"You guys remember what the G chord is, right?" asks Anna Oxygen, while eight fifth- and sixth-grade girls look down at their keyboards. She draws a quick diagram on the small whiteboard at the front of the room, and then helps one girl with pink streaks in her hair find a bass line to accompany the drum machine, clapping along with the beat.
"After we set the bass, feel free to just come in with whatever you'd like," Oxygen offers, and one by one the girls take turns layering on their own collection of notes using a simple chord structure. And just like that, a song is born.
This isn't an afternoon at your average summer school, it's Loop Girls, a two-week workshop offered at Northwest Film Forum and taught by the city's most popular Loop Girl herself, Anna Oxygen (with the illustrious Mirah also on hand to assist). The students, however, are completely oblivious to the fame that surrounds them; they just want to write twee pop songs about ice cream.
Over the short run of the class (it started August 8 and will end August 19), the eight girls enrolled split into three bands; write original songs using a drum machine, keyboards, and samplers; record those songs; and create an accompanying music video.
For inspiration they watch live music performances and listen to bands like Le Tigre.
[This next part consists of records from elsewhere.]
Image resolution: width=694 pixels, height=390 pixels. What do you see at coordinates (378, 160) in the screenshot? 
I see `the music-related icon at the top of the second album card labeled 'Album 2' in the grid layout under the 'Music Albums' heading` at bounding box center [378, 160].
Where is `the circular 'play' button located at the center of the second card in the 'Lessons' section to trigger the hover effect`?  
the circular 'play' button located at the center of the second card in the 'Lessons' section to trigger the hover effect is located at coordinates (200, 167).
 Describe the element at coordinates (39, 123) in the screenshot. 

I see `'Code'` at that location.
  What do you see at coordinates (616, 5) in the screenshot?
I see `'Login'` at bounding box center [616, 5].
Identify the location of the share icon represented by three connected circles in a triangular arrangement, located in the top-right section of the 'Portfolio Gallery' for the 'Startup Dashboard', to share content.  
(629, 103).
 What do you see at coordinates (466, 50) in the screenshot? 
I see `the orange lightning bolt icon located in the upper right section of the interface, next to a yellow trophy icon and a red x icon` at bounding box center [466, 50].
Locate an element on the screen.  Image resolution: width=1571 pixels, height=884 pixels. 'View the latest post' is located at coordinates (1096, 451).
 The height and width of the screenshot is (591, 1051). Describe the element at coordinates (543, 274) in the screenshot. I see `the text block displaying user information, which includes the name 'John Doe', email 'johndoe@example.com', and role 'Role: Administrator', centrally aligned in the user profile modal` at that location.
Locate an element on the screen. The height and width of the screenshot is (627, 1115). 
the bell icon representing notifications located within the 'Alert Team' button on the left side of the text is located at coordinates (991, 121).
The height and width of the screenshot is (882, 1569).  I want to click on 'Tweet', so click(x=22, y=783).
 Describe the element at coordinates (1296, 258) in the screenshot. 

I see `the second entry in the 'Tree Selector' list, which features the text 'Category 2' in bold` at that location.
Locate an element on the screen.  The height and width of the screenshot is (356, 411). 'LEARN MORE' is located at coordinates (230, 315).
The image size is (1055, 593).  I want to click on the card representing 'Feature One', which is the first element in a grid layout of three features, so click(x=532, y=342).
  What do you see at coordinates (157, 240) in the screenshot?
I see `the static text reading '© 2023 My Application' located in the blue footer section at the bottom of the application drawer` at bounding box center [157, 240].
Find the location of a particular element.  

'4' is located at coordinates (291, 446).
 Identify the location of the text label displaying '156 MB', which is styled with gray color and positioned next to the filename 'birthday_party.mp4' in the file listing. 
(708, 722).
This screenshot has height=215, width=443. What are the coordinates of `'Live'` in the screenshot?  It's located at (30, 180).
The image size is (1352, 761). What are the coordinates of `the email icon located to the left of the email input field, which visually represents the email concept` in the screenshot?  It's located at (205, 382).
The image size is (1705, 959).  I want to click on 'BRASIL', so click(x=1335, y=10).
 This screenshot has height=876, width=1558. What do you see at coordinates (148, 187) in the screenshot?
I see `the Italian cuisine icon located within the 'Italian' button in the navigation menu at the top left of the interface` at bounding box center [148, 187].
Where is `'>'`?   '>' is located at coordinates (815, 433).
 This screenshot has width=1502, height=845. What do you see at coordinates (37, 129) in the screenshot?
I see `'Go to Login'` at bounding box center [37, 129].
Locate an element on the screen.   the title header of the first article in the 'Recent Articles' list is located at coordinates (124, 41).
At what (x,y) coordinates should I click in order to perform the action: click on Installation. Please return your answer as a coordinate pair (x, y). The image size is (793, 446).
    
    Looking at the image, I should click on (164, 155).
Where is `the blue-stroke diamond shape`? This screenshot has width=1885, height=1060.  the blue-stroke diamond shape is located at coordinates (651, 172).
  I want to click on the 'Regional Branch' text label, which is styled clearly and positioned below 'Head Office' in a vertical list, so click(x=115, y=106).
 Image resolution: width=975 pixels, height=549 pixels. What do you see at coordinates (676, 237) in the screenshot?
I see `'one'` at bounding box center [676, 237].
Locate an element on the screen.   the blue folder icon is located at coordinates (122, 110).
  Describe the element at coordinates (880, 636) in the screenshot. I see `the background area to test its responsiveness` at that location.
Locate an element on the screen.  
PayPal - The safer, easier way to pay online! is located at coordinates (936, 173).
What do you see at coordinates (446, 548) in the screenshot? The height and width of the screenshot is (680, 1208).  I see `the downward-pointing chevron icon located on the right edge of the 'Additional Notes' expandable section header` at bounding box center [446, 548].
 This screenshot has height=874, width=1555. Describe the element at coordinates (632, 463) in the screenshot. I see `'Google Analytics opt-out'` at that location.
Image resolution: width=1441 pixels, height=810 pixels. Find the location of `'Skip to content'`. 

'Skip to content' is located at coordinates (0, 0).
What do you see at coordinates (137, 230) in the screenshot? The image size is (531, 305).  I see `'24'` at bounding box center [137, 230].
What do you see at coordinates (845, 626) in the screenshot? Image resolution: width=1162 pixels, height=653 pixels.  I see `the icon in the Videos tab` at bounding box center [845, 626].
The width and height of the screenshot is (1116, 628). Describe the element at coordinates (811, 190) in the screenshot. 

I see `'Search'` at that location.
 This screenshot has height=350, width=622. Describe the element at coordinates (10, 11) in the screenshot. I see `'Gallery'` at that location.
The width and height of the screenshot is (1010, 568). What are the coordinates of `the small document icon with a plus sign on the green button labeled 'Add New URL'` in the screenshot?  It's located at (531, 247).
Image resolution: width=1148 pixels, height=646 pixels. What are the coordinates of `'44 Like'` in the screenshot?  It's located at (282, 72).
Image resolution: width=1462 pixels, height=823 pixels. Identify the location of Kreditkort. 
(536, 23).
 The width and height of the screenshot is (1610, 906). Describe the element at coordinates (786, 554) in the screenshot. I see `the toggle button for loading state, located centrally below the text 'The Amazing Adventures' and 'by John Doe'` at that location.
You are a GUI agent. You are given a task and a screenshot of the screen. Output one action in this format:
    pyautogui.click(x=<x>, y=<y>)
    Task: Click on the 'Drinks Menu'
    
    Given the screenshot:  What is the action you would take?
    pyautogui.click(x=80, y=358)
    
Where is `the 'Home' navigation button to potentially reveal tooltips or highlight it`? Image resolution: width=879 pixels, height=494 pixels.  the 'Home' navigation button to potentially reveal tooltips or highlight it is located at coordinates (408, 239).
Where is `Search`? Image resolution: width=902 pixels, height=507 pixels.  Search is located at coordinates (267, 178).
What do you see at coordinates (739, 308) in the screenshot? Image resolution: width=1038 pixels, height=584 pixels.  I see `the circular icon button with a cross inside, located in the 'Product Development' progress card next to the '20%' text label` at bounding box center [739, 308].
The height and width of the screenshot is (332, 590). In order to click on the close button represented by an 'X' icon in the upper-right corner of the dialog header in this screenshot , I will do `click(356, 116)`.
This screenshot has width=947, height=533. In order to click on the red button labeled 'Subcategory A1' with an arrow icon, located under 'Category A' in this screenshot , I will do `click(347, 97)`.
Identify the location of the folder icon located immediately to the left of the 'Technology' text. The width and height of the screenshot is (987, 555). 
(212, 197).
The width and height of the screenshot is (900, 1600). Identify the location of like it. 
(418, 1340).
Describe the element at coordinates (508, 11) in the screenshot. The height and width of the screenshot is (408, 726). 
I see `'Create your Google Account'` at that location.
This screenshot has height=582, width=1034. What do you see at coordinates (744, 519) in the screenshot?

During one song, Mirah points out that the track, although fantastic, is also exceedingly simple, with the same drumbeat and a three-note keyboard part looped throughout; nothing these 12-year-olds can't handle. In fact, during my visit, the class performs a cute, original group jam called "Mystery Girl," a song with a simple C-G-D chord structure and the phrases "Mystery girl!" and "Where does she come from?" looped and experimented on through the sampler. The result is rough around the edges and the bass line struggles to keep up with the drum machine, but with a little more polish, it could easily be a quirky K Records B-side.
Ultimately, though, the class is more about being creative and having fun than the actual caliber of musical output. Anna and Mirah fill the room with constant praise and creativity, which allows the girls to feel completely comfortable to share their ideas.
After a quick history lesson, and a few more minutes of experimenting with the keyboards, it's snack time. While they munch on muffins and fresh fruit, I ask a few of the girls if they're enjoying the experience of group songwriting and video making. They giddily jump up and down and clap their hands together, answering, "Yes! So much fun," before launching into "Mystery Girl" again. Who knows, with this kind of enthusiasm, the song could very well be a hit.